--- Aim of the exercise ---
Lines before the one containing "Task: Click empty" in the records below are to be left out; that line and all after it, through the end, are to be retyped exactly.
======== Data to examine ========
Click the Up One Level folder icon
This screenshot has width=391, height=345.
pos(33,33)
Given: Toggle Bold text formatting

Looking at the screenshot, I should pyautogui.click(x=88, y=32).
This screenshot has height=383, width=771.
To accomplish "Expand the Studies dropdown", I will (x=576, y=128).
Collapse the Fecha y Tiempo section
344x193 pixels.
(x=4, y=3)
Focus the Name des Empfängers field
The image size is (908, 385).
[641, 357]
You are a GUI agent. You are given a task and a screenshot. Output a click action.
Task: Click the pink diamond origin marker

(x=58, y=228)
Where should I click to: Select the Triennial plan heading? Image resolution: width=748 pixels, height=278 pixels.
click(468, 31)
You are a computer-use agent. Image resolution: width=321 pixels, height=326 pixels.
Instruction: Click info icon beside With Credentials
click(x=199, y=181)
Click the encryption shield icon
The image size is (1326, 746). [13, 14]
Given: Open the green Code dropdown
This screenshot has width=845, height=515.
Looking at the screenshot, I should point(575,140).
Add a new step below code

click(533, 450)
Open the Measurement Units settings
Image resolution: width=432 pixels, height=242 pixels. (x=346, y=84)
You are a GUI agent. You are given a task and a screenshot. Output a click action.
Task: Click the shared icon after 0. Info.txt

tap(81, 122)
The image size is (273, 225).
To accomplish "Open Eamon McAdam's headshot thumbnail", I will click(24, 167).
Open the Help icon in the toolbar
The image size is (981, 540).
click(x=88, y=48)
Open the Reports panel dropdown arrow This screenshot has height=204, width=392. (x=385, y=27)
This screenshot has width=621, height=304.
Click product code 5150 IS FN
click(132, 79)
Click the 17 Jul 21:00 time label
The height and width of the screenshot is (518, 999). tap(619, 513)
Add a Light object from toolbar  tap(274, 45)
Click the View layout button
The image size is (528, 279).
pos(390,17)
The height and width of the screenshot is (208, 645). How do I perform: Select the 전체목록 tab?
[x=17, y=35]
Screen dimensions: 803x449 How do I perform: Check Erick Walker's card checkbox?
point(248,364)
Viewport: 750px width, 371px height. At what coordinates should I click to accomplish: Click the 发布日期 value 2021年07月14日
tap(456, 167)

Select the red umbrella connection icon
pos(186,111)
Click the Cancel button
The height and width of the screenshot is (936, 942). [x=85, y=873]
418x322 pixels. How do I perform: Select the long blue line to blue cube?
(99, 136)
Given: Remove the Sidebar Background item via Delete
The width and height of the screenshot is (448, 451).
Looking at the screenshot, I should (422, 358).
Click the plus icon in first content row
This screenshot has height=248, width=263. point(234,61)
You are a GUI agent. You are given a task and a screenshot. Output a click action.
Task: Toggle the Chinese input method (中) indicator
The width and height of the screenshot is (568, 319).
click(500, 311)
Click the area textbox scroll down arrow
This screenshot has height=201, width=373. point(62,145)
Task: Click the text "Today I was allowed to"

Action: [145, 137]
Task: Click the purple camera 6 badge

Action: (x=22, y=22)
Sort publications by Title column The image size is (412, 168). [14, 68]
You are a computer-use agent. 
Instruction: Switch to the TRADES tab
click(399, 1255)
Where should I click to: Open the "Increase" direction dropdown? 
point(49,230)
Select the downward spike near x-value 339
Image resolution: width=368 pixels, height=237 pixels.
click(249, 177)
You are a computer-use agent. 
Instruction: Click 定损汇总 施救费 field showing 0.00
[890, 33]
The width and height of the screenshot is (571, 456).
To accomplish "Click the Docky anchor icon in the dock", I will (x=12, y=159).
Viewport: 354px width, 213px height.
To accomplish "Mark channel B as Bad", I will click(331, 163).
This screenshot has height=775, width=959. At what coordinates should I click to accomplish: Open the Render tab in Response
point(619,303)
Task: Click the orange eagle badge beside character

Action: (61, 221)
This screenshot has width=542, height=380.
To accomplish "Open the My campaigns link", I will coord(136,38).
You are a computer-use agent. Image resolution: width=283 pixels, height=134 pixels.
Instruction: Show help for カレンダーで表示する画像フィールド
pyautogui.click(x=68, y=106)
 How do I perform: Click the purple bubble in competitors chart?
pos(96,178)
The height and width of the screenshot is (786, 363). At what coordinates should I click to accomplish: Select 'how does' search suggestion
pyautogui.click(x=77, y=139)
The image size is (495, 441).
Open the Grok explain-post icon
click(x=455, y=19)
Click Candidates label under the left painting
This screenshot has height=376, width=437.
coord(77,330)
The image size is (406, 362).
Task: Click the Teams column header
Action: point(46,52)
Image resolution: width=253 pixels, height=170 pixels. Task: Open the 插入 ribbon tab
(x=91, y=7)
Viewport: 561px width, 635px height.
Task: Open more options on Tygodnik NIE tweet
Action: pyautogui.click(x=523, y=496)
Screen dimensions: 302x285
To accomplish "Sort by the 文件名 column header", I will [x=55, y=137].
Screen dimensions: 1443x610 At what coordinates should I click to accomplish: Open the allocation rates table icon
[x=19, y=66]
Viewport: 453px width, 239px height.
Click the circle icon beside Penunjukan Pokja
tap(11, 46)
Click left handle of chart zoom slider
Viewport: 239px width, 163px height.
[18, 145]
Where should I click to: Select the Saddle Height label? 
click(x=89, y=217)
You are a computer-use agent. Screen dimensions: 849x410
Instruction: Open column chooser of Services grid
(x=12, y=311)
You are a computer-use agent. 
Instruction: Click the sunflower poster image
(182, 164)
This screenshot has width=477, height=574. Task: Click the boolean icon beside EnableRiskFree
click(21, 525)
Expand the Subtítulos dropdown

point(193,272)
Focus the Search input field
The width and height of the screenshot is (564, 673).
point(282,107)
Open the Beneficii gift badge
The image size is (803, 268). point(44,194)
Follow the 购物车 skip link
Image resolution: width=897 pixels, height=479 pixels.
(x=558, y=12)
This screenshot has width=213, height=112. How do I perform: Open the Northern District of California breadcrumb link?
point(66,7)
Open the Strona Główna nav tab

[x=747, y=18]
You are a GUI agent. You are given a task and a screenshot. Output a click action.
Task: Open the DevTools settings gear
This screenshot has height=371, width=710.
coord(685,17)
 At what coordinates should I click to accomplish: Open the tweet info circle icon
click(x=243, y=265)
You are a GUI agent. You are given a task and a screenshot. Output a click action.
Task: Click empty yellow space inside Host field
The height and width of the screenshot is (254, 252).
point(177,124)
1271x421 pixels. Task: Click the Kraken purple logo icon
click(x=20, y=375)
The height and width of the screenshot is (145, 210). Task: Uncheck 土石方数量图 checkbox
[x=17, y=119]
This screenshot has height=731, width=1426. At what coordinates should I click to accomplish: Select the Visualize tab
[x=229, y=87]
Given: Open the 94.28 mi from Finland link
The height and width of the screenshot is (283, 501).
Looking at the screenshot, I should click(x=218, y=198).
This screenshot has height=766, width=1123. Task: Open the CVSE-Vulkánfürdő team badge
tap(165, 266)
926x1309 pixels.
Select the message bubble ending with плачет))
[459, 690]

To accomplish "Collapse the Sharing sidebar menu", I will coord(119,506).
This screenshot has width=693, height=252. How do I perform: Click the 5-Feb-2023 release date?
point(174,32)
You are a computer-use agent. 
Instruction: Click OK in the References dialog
========
--- Response to the exercise ---
Task: Click empty yellow space inside Host field
The height and width of the screenshot is (254, 252).
point(177,124)
1271x421 pixels. Task: Click the Kraken purple logo icon
click(x=20, y=375)
The height and width of the screenshot is (145, 210). Task: Uncheck 土石方数量图 checkbox
[x=17, y=119]
This screenshot has height=731, width=1426. At what coordinates should I click to accomplish: Select the Visualize tab
[x=229, y=87]
Given: Open the 94.28 mi from Finland link
The height and width of the screenshot is (283, 501).
Looking at the screenshot, I should click(x=218, y=198).
This screenshot has height=766, width=1123. Task: Open the CVSE-Vulkánfürdő team badge
tap(165, 266)
926x1309 pixels.
Select the message bubble ending with плачет))
[459, 690]

To accomplish "Collapse the Sharing sidebar menu", I will coord(119,506).
This screenshot has width=693, height=252. How do I perform: Click the 5-Feb-2023 release date?
point(174,32)
You are a computer-use agent. 
Instruction: Click OK in the References dialog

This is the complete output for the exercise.